Excerpt to read.
Big Brother, however, is simply one of a plethora of such programmes and it is fair to say that I ignore them all. I shall cut to the chase and outline the reasons for this as follows:


1. The rise of the celebrity. I’ll be perfectly honest here and state categorically that I blame Tony Blair for this. Throughout the twentieth century, we enjoyed the rise of the “star.” The star was someone (male or female) who had achieved excellence in their field. Typically, in the early part of the century, they would be American and a sportsperson (baseballer, footballer or the like), singer, politician or film star. However, this became a global phenomenon and, by the seventies, shows such as Michael Parkinson’s, were full of the leading talents in a variety of areas. Mohamed Ali, Billy Connolly, Peter Ustinov and Orson Wells were amongst his most memorable guests and were true examples of what made a “star.” In other words, they were people who had achieved excellence and through their talent and dedication, had become famous. Fame was therefore of value. It was an aspirational quality and was very often linked to charisma as well as ability.
However, for all their talents, all we knew of these people was of their excellence, ability and achievements. Sometimes, we would learn of their thoughts and experiences via chat shows. But we would never be taken deep into their world – that was not only off-limits, but not of any interest to anyone... Now, skip forward to 1997 and that momentous general election in which John Major’s grey, seedy government were voted out in favour of everybody’s best mate, Tony. The problem that Blair had toiled with for a number of years, was the image of the Labour party. They were seen as devout socialists, grim, northern politicians with no grasp of the realities of modern life. He himself, suddenly became a guitar-wielding, football supporting “everyday bloke” who began to court the support of indie bands such as Oasis, Sleeper and Blur. A wave began to spread in which young people, perhaps bored by the common notion of politics, took an interest in “New Labour.” And so it was that, on entering the front hall of 10 Downing Street, Blair brought with him such political visionaries as Noel Gallagher, David Beckham and George Michael. All part of “Cool Britannia.”

Record list.

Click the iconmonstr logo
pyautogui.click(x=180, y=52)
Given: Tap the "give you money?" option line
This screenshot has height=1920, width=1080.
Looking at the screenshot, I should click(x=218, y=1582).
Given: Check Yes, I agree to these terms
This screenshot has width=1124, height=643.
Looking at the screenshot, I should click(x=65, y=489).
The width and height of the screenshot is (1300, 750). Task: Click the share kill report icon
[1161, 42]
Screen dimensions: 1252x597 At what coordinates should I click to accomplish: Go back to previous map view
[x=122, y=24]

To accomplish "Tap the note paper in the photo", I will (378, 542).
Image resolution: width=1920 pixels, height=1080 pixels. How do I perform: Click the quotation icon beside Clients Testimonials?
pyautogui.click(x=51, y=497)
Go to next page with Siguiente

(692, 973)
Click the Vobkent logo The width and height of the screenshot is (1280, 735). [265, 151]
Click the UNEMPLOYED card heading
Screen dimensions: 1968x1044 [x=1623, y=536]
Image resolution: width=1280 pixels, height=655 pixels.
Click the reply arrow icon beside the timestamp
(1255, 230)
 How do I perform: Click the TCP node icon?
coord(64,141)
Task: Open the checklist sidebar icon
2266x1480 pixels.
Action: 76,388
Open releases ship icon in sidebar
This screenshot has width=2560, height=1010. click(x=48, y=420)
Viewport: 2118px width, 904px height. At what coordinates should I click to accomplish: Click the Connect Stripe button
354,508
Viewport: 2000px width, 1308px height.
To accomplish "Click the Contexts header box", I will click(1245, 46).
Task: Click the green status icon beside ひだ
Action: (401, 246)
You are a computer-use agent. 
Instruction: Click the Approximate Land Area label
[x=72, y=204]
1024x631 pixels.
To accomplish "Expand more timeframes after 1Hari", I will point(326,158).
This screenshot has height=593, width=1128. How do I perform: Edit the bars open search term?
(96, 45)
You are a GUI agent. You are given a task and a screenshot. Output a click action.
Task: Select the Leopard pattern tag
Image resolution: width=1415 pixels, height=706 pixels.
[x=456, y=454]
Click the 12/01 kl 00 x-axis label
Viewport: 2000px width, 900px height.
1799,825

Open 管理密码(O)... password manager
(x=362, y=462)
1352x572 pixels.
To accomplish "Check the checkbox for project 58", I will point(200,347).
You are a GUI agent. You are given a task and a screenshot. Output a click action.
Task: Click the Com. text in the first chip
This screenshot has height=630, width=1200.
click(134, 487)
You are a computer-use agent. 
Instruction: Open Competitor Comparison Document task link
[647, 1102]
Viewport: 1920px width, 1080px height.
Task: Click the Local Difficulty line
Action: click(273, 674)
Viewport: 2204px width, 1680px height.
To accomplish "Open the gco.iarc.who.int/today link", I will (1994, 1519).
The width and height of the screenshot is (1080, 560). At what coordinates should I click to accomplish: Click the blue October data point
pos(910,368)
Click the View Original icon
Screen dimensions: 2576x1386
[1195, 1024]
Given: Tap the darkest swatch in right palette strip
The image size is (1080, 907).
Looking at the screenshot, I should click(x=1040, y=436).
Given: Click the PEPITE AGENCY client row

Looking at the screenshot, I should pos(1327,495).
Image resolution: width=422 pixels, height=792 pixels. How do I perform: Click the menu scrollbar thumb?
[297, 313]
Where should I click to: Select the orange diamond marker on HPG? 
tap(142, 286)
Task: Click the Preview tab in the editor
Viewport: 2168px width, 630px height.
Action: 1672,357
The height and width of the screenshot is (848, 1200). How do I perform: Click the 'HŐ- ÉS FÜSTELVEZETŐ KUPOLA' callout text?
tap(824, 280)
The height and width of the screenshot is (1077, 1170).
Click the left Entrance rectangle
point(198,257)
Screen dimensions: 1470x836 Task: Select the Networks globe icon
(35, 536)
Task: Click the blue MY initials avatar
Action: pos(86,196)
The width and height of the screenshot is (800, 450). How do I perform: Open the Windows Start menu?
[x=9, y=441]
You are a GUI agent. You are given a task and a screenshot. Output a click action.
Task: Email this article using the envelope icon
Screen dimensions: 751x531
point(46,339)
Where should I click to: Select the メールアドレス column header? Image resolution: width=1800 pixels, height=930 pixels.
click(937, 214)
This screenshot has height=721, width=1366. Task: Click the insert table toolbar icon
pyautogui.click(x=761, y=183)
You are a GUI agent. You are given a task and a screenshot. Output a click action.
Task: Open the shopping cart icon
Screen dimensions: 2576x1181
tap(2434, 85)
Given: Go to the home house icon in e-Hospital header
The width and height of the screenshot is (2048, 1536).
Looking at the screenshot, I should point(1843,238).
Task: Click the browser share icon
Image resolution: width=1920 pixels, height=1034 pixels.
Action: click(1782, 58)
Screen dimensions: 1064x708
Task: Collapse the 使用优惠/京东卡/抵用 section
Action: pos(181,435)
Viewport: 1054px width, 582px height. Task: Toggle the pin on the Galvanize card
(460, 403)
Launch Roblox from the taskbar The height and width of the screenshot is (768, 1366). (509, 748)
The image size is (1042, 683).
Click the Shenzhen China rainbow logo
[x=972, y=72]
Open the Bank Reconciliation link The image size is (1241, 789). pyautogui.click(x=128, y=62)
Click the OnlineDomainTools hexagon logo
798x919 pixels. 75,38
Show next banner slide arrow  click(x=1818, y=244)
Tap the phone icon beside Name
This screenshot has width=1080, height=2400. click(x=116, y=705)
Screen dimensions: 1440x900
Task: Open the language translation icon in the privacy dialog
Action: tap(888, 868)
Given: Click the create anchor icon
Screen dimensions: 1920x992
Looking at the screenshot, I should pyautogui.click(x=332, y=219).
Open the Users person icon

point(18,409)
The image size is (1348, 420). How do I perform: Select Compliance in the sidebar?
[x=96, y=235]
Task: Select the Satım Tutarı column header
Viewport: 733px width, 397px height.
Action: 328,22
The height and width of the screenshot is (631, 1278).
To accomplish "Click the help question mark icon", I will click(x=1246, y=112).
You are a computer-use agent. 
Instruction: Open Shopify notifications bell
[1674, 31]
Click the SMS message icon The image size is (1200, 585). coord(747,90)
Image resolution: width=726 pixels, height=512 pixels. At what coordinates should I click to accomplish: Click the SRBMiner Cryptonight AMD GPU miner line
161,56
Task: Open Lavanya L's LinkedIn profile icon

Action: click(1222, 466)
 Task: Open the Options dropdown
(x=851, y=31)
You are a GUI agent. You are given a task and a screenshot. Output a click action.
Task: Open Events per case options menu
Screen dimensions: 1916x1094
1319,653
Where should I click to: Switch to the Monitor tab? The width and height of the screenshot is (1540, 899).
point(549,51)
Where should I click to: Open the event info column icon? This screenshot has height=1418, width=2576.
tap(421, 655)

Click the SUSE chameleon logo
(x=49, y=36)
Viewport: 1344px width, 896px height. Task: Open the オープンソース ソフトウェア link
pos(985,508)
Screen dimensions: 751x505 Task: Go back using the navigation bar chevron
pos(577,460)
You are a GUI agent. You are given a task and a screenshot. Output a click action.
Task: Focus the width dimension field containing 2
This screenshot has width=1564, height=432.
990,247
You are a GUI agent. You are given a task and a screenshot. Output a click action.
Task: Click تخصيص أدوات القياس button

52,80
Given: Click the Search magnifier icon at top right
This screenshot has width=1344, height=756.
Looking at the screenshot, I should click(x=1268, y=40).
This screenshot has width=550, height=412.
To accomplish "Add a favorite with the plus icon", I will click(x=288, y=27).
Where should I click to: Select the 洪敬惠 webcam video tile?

What is asked.
In the excerpt about the rise of the celebrity, why does the writer say fame was once of value? Explain in one to three sentences.

Result for this exercise.
Fame was of value because the stars who had it were people who had achieved excellence in their fields and had become famous through their talent and dedication. This made fame an aspirational quality, often linked to charisma as well as ability.